The initial public offering (IPO) of Kaynes Technology worth Rs 8,578.2 crore is ready to open for subscription on Thursday. Ahead of the IPO, the end-to-end and IoT solution saw the integrated electronics maker allocate 4,376,421 shares at Rs 587 per share to anchor investors.
The IPO consists of a new issue totaling Rs 5.3 crore and a sale offer of up to 5,584,664 shares. It will be sold in the price range of Rs 559 to Rs 587.
At the upper end of the price range, the post-issue PE is 69x FY22 EPS, in line with listed peers such as Amber Enterprises and Syrma SGS Technology. Last heard, the grey market premium (GMP) for the IPO was Rs 11-13 per share.
“Considering the growth opportunities in the EMS sector due to industry tailwinds and Kaynes’ strong fundamentals, we recommend a ‘buy’ rating with a target price of Rs 675 (30x FY25 PER), up 15% over 18-month IPO price,” Ventura Securities said.
In the bull case, the brokerage assumes FY25 revenue of Rs 180 crore (36.6% FY22-25 CAGR), 9% net profit margin and 32x FY25 P/E to reach per share The target of Rs 892, which suggests that the issue price could rise by 51.9%.
Its FY25 revenue was Rs 130 crore (22.6% CAGR in FY22-25) in a bear market scenario,
Net profit margin of 8%, FY25 P/E ratio of 27 times, and a suggested target of Rs 483 per share suggest a potential downside of 17.7% from the IPO price.
The IPO will close on November 14.
Kaynes Technology is an integrated electronics manufacturer supporting end-to-end and IoT solutions. It has the capability to cover the entire Electronic System Design and Manufacturing (ESDM) services.

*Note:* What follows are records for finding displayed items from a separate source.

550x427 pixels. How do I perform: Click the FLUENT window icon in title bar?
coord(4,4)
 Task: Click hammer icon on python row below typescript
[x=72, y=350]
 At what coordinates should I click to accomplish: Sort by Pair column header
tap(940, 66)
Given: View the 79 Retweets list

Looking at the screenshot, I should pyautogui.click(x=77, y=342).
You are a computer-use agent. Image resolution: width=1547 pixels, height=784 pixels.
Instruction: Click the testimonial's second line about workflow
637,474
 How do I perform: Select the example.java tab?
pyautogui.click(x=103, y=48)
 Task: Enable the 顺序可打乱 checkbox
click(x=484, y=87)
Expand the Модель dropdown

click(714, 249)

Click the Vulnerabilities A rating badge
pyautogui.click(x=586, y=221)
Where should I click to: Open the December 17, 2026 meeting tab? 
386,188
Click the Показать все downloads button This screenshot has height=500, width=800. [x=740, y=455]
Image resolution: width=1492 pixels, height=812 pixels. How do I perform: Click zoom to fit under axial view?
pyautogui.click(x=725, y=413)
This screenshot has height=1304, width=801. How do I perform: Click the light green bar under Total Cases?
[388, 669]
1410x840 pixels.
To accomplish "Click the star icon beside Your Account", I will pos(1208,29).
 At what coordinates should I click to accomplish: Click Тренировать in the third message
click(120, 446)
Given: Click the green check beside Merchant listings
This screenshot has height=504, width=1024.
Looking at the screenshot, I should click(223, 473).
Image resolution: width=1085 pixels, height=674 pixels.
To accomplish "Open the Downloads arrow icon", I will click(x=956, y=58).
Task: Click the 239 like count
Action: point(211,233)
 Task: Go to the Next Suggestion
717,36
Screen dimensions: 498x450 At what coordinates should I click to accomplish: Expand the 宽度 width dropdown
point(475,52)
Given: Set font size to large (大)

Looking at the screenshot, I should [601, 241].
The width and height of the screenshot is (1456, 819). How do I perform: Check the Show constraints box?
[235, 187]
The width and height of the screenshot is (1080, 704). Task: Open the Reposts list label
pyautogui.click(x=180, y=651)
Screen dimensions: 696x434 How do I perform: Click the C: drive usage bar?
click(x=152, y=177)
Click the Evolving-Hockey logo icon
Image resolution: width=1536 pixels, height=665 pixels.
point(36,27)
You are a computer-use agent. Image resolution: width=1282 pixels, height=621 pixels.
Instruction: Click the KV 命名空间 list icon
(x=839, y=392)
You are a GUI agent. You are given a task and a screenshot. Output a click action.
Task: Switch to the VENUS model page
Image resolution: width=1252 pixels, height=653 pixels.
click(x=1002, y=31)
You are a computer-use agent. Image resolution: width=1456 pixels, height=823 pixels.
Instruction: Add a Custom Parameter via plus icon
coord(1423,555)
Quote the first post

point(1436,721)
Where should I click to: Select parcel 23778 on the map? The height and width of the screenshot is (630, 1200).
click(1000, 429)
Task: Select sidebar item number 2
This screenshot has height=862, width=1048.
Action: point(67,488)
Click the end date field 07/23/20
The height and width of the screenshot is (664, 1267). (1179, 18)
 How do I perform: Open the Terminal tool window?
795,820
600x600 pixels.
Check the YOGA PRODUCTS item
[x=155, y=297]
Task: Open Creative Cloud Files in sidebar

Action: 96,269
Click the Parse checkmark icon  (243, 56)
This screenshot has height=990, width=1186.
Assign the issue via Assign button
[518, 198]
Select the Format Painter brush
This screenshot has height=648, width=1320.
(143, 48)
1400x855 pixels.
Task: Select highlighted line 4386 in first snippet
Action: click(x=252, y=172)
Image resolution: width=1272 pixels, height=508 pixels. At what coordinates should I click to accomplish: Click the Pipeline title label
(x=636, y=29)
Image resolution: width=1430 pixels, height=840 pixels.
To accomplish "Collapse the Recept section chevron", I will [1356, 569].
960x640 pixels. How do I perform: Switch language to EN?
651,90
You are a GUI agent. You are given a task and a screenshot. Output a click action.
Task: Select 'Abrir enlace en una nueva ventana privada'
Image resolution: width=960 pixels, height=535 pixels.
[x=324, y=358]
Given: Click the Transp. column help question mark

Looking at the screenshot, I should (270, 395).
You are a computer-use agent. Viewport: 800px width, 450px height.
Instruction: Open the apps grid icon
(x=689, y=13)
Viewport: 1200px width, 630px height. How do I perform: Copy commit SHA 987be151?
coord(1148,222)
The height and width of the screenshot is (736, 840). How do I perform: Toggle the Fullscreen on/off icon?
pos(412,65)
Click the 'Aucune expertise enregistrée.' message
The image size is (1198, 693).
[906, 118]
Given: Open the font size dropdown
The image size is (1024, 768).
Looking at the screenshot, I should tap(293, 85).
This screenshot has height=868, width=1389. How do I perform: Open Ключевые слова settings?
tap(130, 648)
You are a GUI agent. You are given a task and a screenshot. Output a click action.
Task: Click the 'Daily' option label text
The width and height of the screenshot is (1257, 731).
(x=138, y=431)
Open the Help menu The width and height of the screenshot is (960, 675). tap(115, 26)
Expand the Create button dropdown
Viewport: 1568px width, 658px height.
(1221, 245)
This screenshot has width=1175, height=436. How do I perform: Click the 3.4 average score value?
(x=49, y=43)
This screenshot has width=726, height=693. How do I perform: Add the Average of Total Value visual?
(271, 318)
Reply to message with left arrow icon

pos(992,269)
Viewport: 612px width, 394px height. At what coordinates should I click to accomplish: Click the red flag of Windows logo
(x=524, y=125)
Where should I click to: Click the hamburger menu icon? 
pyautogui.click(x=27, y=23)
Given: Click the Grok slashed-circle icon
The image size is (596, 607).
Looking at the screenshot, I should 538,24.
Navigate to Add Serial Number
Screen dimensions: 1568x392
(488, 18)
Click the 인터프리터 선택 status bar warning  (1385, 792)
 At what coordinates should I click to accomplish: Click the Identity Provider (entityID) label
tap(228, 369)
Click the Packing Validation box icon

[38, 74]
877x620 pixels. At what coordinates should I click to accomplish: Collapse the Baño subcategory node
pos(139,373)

The company’s total order book stood at Rs 2,266.26 crore as of June 30.
Hem Securities has a “subscribe” rating on the issue.
Angel One likes Cairns Technology because of its diversified business model, strong and stable financial performance and experienced management team.What it doesn’t like is that the company is
“Kaynes Technology India’s revenue and PAT CAGRs are 38% and 111 epr% respectively compared to peers. But the company’s future growth is currently factoring in its price. Hence, we recommend giving ‘Neutral’ to this issue ‘ rating.”
In terms of EV/Sales, Kaynes requires a multiple of 4.1 times, which is higher than the peer average, Choice Broking said.
“The requested valuation appears to be inflated. But given the policy tailwinds in the EMS/ESDM industry, Kaynes’ diversified business and customer profile, and strong order book expansion, we give a ‘cautious subscription’ rating on this issue,” the brokerage said.
Selling shareholders in the IPO include Ramesh Kunhikannan (sponsor, up to 2,084,664 shares) and Freny Firoze Irani (investor, up to 3,500,000 shares). Investors can bid for at least 25 shares and then bid in multiples of 25 shares. The offer will include bookings up to Rs 1.5 lakh for eligible employees.
Kaynes Technology has eight manufacturing plants in Karnataka, Haryana, Himachal Pradesh, Tamil Nadu and Uttarakhand. As of June 30, it had a total annual assembly capacity of more than 1.5 billion components.